**Reading passage**
##########

The Multi-Armed Platform Problem

Or why pizzas and loans create the same conundrum


Our life as investors (or investment advisor) would be much, much simpler if we had no choice in the kind of assets we buy (but probably no ‘raison d’être’). In reality, choices are plenty, if only because there are so many people eager to attract money. Some of these options are good, some others not so much. The question is, once we’re tried investing in an origination platform and it generates good return, should we keep pouring money in it, or should we still look for an even better opportunity?

Faced with multiple choices, one has to find a equilibrium between ‘exploit’ and ‘explore’. Let’s say you found a nice little Italian restaurant in your town that makes the best Napolitan-style pizza you’ve ever tasted. Should you keep going there (exploit) or keep trying other places as well (explore)? It’s likely that the next place you’ll try won’t be as good. But on the other hand, there may be an even better place somewhere, and you’ll never know if you keep eating the same pizzas, again and again.

Systematic Exploring

One simple, systematic method is to alternate exploitation and exploration. For instance, one time out of two, you go back to the usual pizza place. The other time, you try something new. If a new place becomes your favorite, you now go there half the time, and put back your oldest favorite in the pool of random place to try in the future.

##########

**Task instructions**
• 1. In the multi-armed platform article, how often does the systematic method send you back to the usual pizza place?
• 2. Reproduce the part of the multi-armed platform article starting at "Or why pizzas" and ending at "even better opportunity?".
This data comes from a separate source.

Entries drawn from a collection
##########

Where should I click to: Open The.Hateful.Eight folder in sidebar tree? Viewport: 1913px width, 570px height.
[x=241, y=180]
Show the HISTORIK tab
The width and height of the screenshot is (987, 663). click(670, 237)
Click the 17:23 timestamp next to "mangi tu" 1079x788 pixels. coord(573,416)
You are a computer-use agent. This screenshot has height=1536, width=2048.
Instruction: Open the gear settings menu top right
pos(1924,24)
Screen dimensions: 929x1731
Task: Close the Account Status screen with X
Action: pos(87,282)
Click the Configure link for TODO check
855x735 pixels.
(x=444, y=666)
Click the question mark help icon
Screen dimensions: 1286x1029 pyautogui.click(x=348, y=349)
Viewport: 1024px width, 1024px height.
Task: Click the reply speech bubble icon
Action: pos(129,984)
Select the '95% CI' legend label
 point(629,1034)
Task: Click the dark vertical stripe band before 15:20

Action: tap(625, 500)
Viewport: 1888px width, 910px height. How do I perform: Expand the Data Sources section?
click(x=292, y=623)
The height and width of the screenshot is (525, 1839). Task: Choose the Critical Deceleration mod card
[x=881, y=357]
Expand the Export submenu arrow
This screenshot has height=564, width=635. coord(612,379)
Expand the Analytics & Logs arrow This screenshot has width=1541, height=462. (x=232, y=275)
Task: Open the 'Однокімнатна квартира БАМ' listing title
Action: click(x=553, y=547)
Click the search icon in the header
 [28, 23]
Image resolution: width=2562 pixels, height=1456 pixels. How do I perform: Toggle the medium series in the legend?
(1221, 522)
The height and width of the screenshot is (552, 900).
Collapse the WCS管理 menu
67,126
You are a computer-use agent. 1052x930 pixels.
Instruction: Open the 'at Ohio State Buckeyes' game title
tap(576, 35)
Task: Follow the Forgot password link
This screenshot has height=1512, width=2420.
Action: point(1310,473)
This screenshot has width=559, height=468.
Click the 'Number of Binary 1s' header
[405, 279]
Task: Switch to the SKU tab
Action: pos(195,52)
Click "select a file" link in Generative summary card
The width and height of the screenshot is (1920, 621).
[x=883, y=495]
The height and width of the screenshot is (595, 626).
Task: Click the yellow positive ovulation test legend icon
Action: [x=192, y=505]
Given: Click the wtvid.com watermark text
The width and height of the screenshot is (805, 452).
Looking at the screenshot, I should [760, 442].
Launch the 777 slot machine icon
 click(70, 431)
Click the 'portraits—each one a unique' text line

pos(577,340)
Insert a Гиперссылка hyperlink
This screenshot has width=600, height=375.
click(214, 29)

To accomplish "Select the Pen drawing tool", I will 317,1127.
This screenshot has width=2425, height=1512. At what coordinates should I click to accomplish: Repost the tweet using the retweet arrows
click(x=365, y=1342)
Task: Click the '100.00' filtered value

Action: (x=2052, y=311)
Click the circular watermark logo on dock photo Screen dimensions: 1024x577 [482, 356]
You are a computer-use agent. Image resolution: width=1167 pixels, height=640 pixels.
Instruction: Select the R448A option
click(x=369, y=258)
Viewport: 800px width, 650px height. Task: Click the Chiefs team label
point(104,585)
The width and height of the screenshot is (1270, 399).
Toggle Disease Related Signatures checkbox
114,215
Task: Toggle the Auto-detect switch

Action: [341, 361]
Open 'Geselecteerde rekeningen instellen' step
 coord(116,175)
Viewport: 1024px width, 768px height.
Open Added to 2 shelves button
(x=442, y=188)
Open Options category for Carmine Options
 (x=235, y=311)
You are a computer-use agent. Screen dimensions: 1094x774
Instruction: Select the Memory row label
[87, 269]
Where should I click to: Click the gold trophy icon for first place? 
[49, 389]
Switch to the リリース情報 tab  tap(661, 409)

##########

**Responses by task**
• 1. One time out of two.

• 2.
Or why pizzas and loans create the same conundrum


Our life as investors (or investment advisor) would be much, much simpler if we had no choice in the kind of assets we buy (but probably no ‘raison d’être’). In reality, choices are plenty, if only because there are so many people eager to attract money. Some of these options are good, some others not so much. The question is, once we’re tried investing in an origination platform and it generates good return, should we keep pouring money in it, or should we still look for an even better opportunity?